Provided material Start Marker
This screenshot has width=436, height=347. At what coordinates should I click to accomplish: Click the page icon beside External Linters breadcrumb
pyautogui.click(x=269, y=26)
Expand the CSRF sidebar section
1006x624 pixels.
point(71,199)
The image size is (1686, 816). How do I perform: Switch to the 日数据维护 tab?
Provided material End Marker
Provided material Start Marker
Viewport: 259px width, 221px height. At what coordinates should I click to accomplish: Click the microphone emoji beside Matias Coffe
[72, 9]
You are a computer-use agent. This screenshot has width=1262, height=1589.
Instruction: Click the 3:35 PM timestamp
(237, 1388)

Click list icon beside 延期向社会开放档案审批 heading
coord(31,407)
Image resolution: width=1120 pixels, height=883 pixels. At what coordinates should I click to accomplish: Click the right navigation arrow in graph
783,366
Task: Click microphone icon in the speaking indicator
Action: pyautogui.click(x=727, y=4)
Provided material End Marker
Provided material Start Marker
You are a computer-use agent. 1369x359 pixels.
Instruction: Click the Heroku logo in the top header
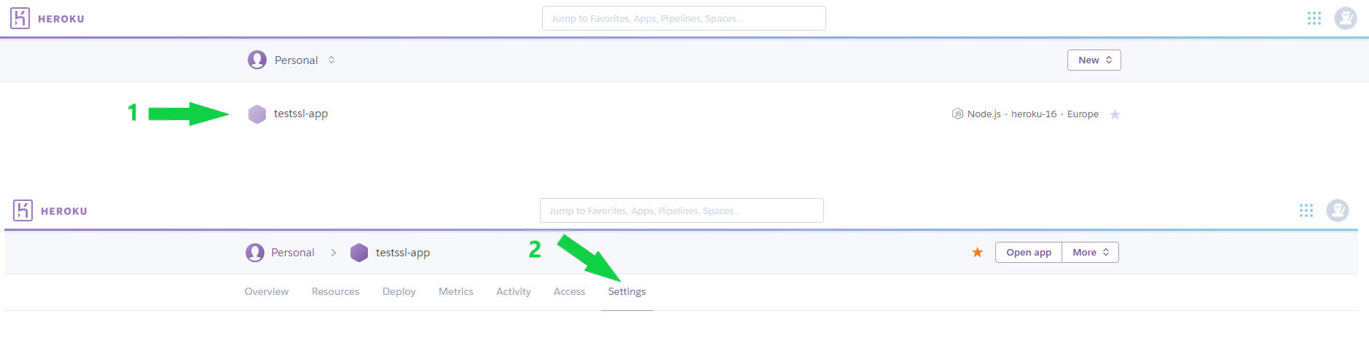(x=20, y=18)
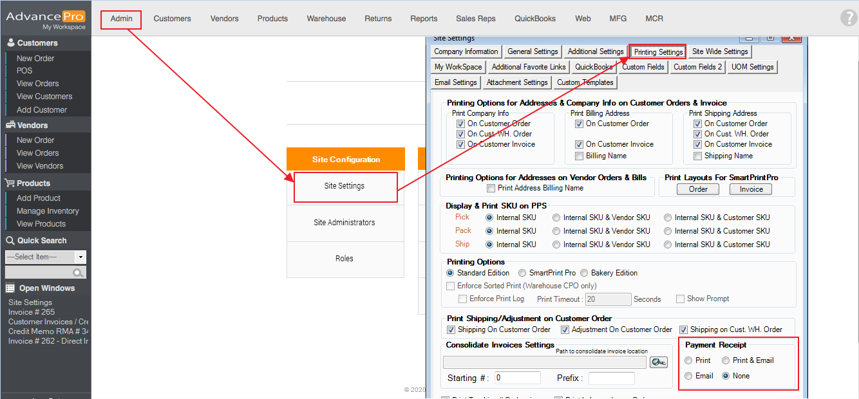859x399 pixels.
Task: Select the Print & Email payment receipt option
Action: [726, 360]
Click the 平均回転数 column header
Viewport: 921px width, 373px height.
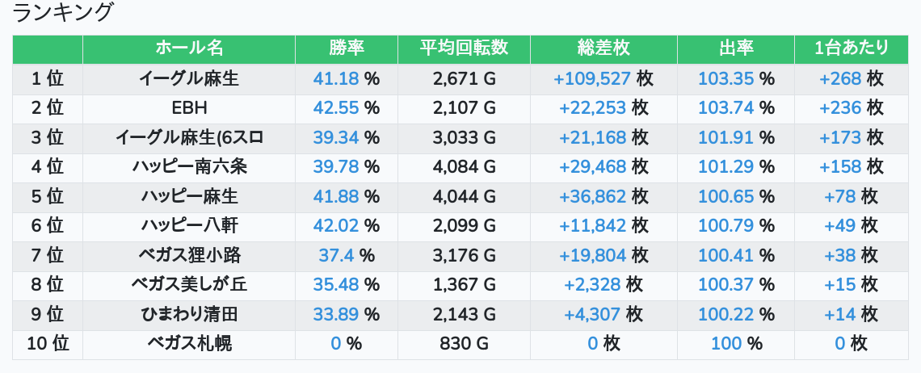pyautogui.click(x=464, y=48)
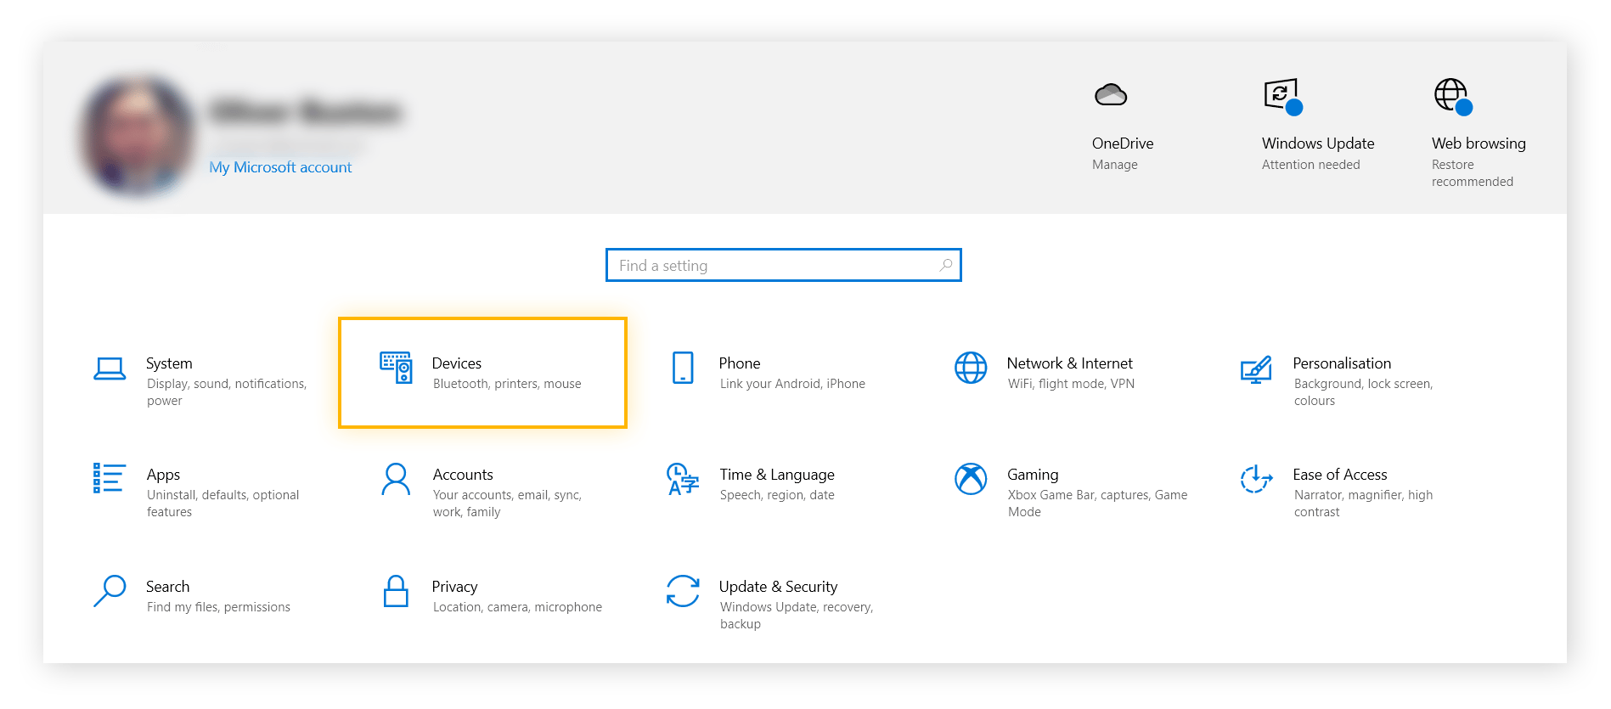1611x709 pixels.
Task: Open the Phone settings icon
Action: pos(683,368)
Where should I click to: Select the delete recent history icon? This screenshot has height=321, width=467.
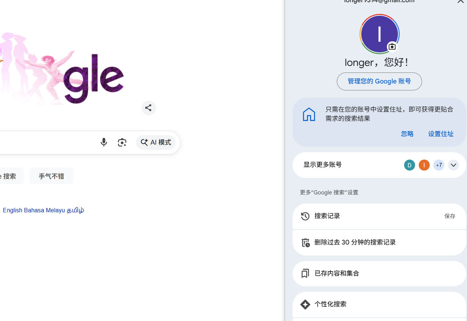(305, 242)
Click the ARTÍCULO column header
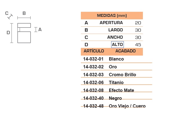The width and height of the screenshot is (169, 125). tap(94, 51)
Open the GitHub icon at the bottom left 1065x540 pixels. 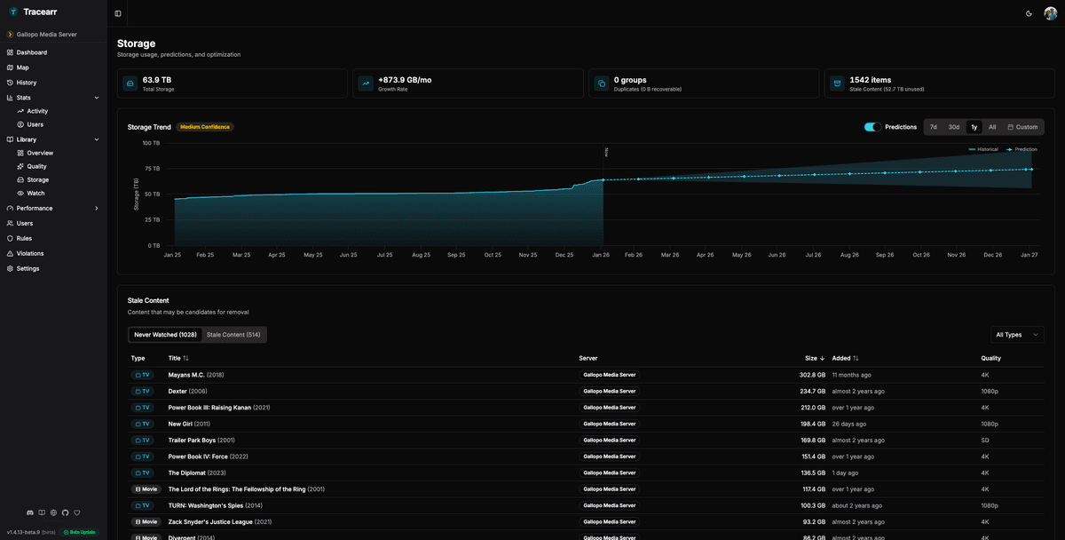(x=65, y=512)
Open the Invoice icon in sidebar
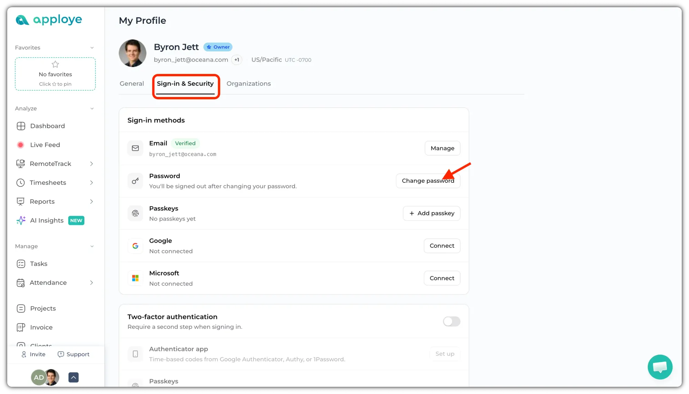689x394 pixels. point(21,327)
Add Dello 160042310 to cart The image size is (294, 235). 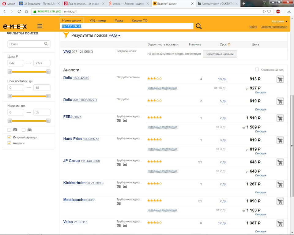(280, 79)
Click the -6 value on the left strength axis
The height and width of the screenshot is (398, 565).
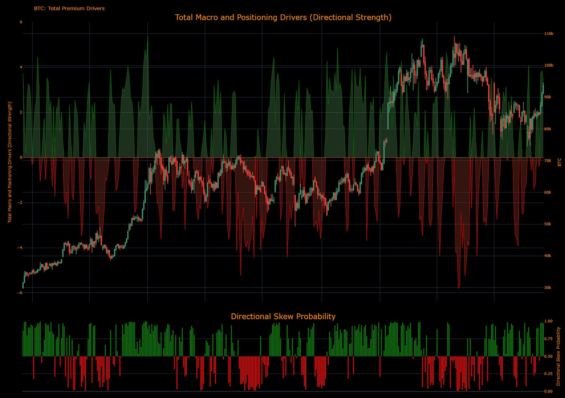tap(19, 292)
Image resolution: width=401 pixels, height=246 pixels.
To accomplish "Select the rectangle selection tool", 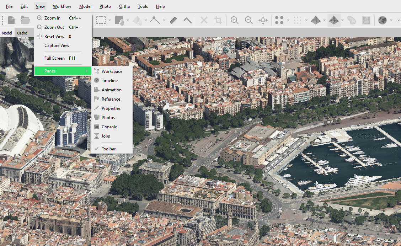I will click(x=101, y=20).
Provided material End Marker
Reproduce, exactly as they stand in the data above, the lines from the one that holds "This screenshot has width=436, height=347." to the one that holds "The image size is (1686, 816).", inclusive.

This screenshot has width=436, height=347. At what coordinates should I click to accomplish: Click the page icon beside External Linters breadcrumb
pyautogui.click(x=269, y=26)
Expand the CSRF sidebar section
1006x624 pixels.
point(71,199)
The image size is (1686, 816). How do I perform: Switch to the 日数据维护 tab?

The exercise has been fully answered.